* Aim of the exercise
Pick out each line in the rows below that contains the string "Where". Case matters.

* Records supplied
+-------+

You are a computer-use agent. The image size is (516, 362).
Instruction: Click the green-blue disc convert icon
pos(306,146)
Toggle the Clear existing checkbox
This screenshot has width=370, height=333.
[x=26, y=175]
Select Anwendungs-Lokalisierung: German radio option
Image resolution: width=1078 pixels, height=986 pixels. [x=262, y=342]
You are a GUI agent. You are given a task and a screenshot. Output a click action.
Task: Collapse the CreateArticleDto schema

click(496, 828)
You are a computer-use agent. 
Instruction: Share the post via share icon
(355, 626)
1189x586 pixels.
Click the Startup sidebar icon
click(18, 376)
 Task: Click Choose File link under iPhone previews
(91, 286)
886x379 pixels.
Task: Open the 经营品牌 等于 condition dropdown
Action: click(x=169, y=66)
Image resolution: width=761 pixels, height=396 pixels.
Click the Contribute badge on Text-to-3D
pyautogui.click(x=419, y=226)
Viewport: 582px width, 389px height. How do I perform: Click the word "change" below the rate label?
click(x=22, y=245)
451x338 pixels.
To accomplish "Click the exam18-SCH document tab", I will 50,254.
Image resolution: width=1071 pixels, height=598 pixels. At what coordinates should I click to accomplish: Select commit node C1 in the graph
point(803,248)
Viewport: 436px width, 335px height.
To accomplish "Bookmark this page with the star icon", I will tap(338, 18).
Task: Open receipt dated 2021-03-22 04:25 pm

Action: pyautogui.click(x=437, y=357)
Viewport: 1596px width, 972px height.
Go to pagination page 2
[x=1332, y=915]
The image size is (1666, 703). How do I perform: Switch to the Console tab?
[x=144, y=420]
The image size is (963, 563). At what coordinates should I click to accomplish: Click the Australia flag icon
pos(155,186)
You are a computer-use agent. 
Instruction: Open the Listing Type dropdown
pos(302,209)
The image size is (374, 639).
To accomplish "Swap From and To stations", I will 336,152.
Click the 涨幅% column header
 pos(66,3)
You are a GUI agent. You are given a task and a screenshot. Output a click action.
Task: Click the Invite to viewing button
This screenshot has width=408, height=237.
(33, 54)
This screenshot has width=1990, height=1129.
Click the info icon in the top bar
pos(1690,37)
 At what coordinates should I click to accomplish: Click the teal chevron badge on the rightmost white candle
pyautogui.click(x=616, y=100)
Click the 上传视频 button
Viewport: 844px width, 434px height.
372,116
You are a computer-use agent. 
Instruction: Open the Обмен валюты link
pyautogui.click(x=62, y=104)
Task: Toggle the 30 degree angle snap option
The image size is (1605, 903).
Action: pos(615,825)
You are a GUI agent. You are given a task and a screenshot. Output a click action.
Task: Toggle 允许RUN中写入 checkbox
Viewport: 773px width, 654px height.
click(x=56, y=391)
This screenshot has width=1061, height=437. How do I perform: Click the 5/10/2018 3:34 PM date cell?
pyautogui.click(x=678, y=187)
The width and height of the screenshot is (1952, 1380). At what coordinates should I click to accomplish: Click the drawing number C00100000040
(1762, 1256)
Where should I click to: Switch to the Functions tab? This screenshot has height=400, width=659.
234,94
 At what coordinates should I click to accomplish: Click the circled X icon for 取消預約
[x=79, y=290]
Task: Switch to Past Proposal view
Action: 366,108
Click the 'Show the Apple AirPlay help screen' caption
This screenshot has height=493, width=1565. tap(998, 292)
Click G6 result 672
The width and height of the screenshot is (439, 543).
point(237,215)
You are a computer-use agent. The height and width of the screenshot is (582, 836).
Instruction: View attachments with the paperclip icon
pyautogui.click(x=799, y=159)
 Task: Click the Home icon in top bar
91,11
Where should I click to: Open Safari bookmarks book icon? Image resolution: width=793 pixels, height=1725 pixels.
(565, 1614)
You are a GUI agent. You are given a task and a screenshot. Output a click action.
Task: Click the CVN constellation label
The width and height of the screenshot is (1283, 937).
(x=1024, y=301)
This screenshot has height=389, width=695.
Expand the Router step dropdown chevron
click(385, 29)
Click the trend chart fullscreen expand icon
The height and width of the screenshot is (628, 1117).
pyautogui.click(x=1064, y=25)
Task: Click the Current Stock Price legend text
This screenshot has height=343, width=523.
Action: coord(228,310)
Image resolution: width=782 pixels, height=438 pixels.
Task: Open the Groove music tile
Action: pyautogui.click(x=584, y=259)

+-------+

* The answer
Where should I click to: Switch to the Functions tab? This screenshot has height=400, width=659.
Where should I click to: Open Safari bookmarks book icon? Image resolution: width=793 pixels, height=1725 pixels.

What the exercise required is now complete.